🤖 AI Summary
This study addresses the challenge of causal inference under sample selection bias, where both treatment assignment and outcome observability are non-random. The authors extend the Riesz representation framework to the sample selection model for the first time and propose an automated debiased learning approach based on the ForestRiesz estimator. By reformulating causal effect estimation as a Riesz representer learning problem, the method enhances estimation stability while enabling an interpretable three-component decomposition of omitted-variable bias. Simulation experiments demonstrate that the ForestRiesz estimator achieves greater stability than conventional inverse probability weighting.
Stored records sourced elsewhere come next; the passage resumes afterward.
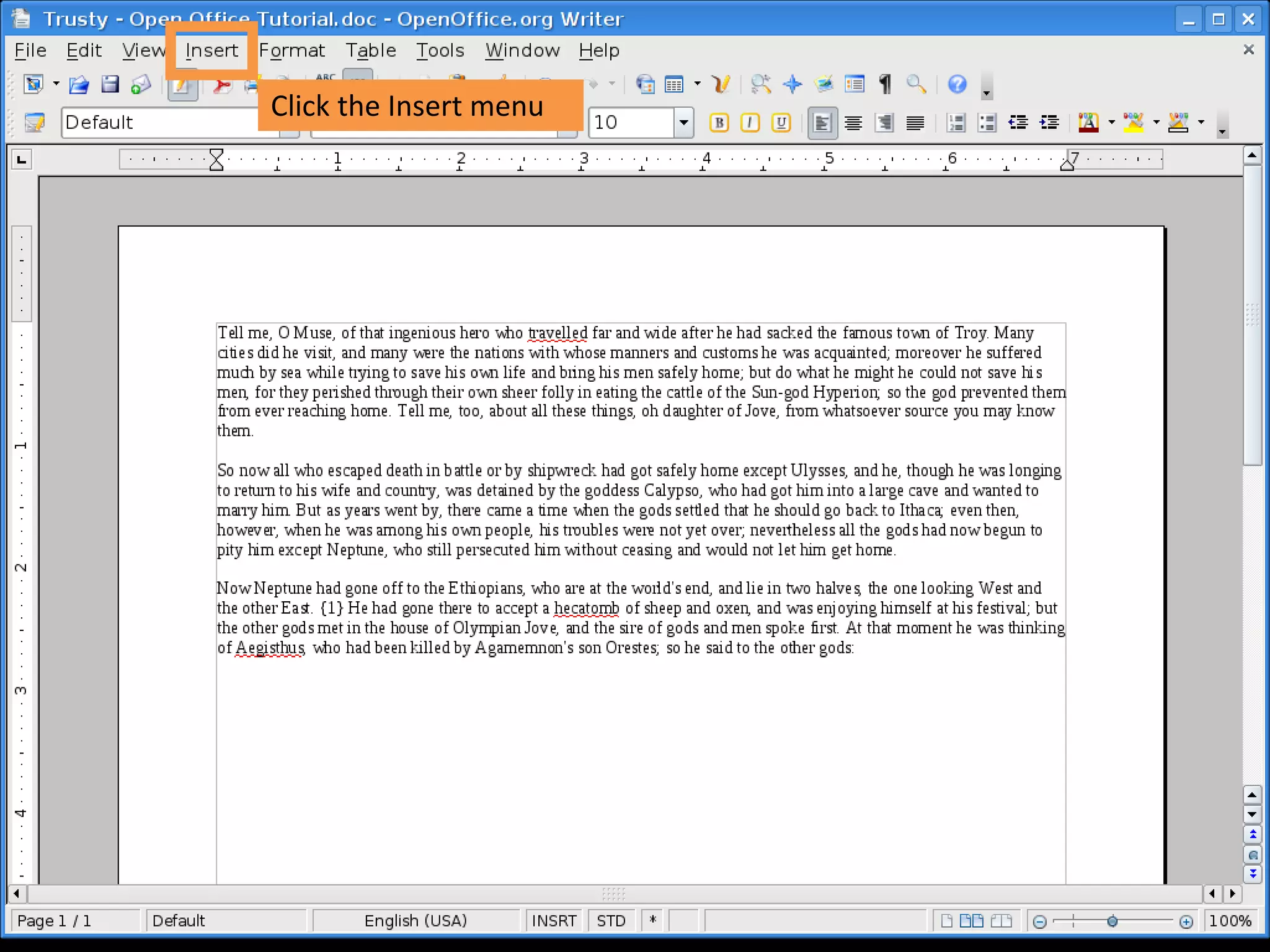
Task: Toggle nonprinting characters paragraph mark
Action: pyautogui.click(x=885, y=84)
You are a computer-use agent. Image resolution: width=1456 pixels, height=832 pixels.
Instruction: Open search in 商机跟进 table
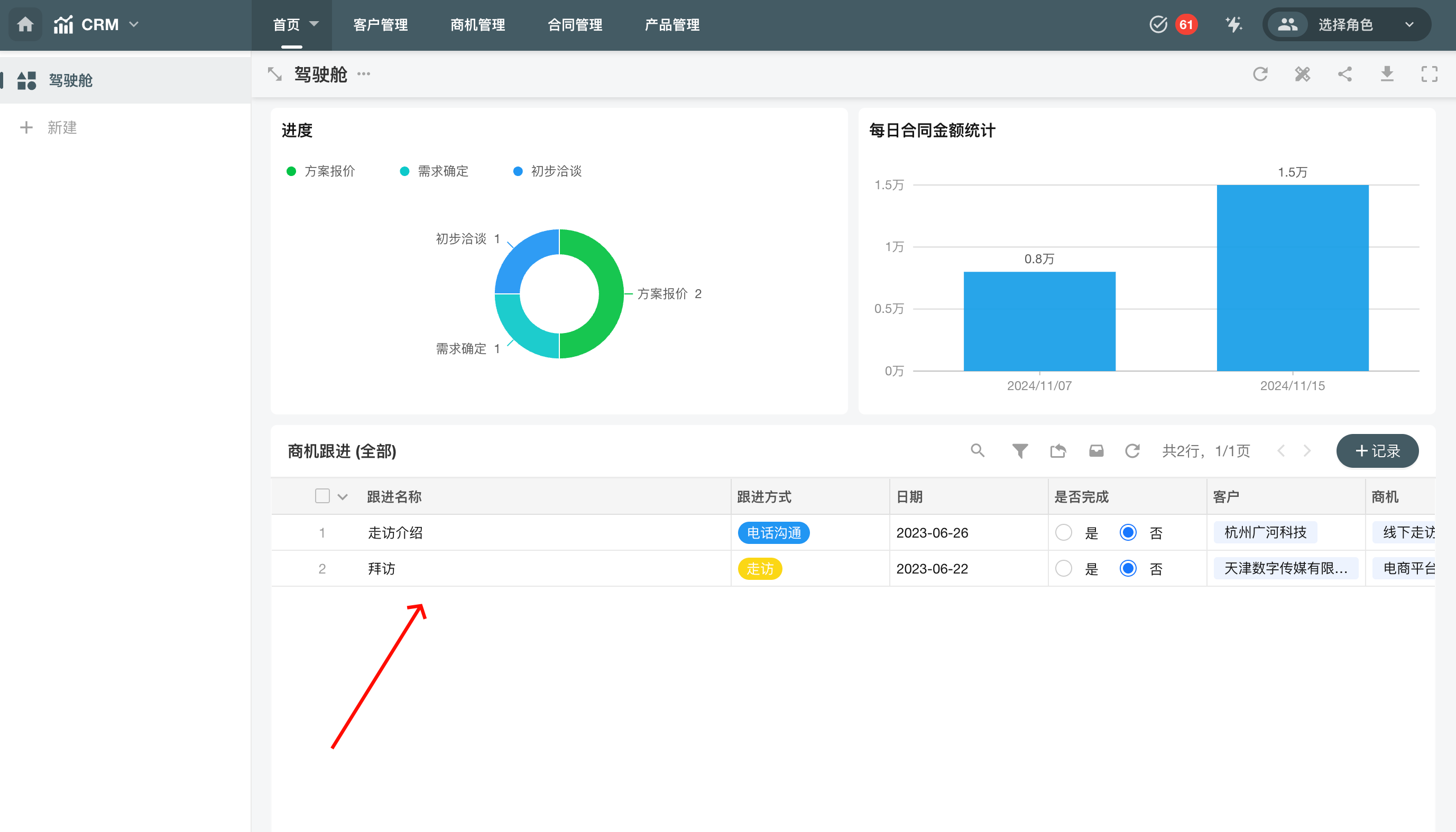[x=977, y=451]
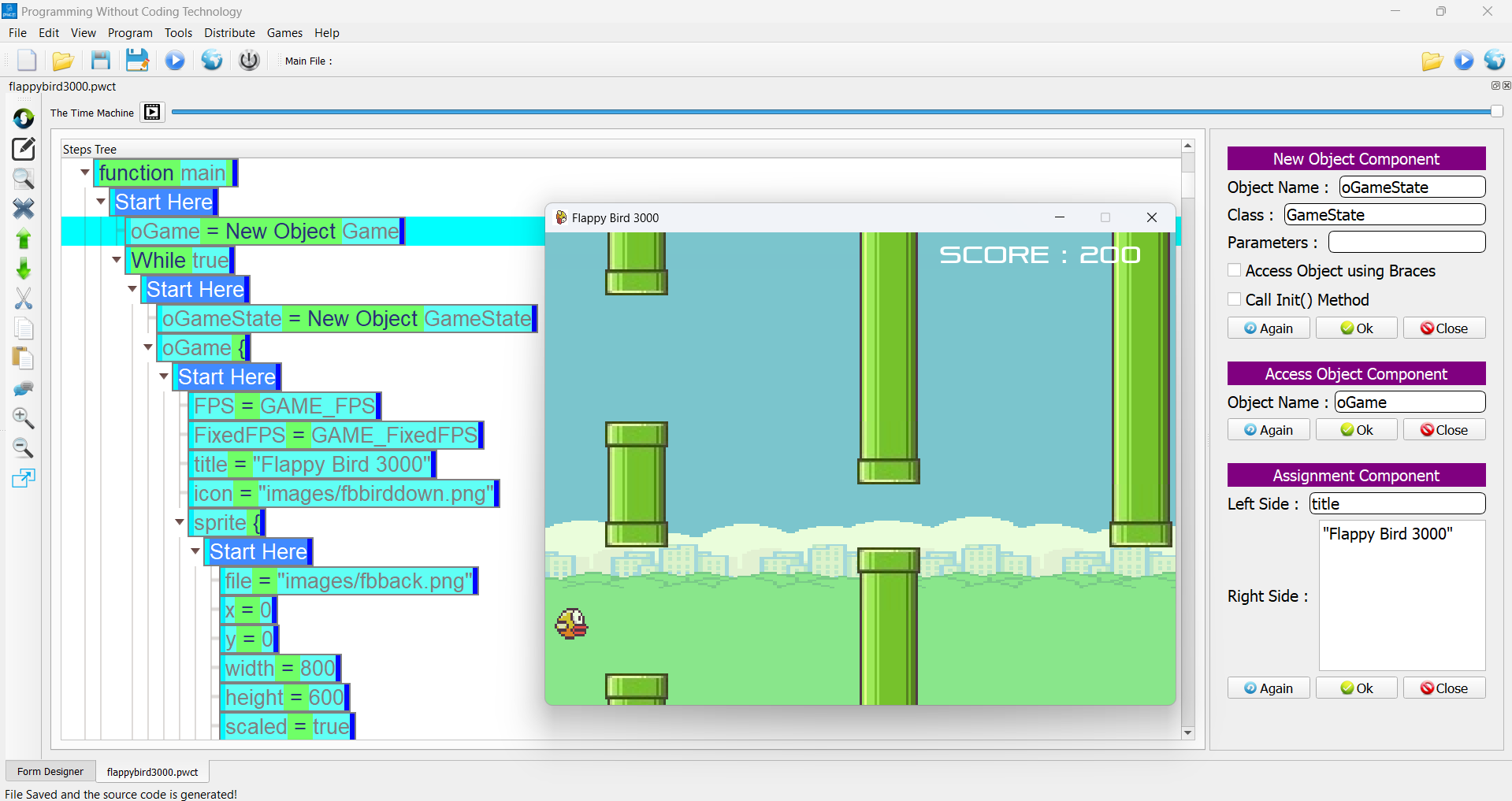Open the Time Machine playback icon

click(151, 112)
In an empirical application to gender wage gaps, the approach not only reveals that traditional methods substantially underestimate treatment effects but also exhibits strong robustness to unobserved confounding.
📝 Abstract
In this paper, we extend the Riesz representation framework to causal inference under sample selection, where both treatment assignment and outcome observability are non-random. Formulating the problem in terms of a Riesz representer enables stable estimation and a transparent decomposition of omitted variable bias into three interpretable components: a data-identified scale factor, outcome confounding strength, and selection confounding strength. For estimation, we employ the ForestRiesz estimator, which accounts for selective outcome observability while avoiding the instability associated with direct propensity score inversion. We assess finite-sample performance through a simulation study and show that conventional double machine learning approaches can be highly sensitive to tuning parameters due to their reliance on inverse probability weighting, whereas the ForestRiesz estimator delivers more stable performance by leveraging automatic debiased machine learning. In an empirical application to the gender wage gap in the U.S., we find that our ForestRiesz approach yields larger treatment effect estimates than a standard double machine learning approach, suggesting that ignoring sample selection leads to an underestimation of the gender wage gap. Sensitivity analysis indicates that implausibly strong unobserved confounding would be required to overturn our results. Overall, our approach provides a unified, robust, and computationally attractive framework for causal inference under sample selection.